Putting together a $168 million budget is hard enough; it's tougher for professional educators aware that the only cuts left will start to have an impact on classroom instruction.

With the state recently deciding to remove all class-size limits next year, more students will be in each class - and, of course, there will be proportionately fewer teachers. That saves money, but school officials rightly worry that it means less individual attention for students.

As they've worked to keep from overloading class sizes and to ease other cuts, school officials occasionally have looked to the school system's surplus fund to bridge the gap.

But after taking $3 million from reserves to fill the deficit in next year's budget, the county still will have a surplus of $26 million.

For that reason, this is a good time to spell out just what this surplus is, and isn't. Lately, it seems, there's been an impression that the schools' surplus is a state requirement, and that it can't dip below 15 percent of the system's budget.

Actually, it's the opposite:

- First, school finance laws actually discourage creation of a surplus. "There shall be no fund or account in the nature of a 'surplus' or 'unobligated surplus' fund or account," the law reads.

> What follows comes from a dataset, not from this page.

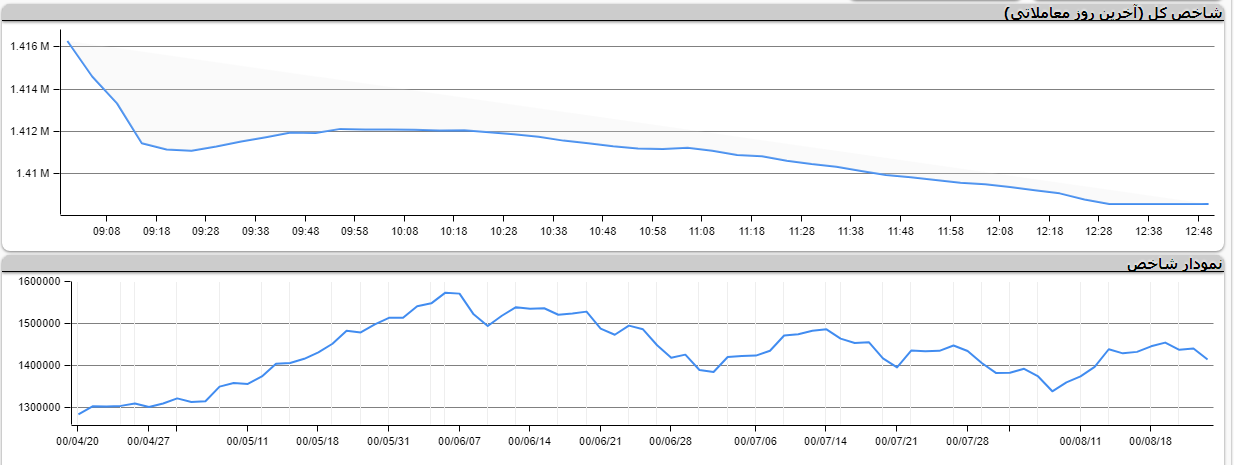Click the 11:08 time axis label

point(702,231)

- The law then provides this caveat: "Each local school system may... establish a single reserve fund or reserve account intended to cover unanticipated deficiencies in revenue or unanticipated expenditures, provided that the budget for any year shall not allocate to such reserve fund or reserve account any amounts which, when combined with the existing balance in such fund or account, exceed 15 percent of the year's total budget."

So: state law says school systems shouldn't even have surpluses - but if they do, it can't be more than 15 percent of their budget.

That says pretty plainly that Columbia County is under no legal requirement to be so protective of its surplus - and, in fact, in recent years the system has been in greater danger of hoarding too much in the fund rather than overspending it.

It's commendable that school officials are frugal in spending taxpayers' money. After all, they'd have to do some serious scrambling if the system's needs overwhelmed its bank account.

But there's nothing sacred about that surplus - especially at a time when classrooms are in danger of bursting at the seams.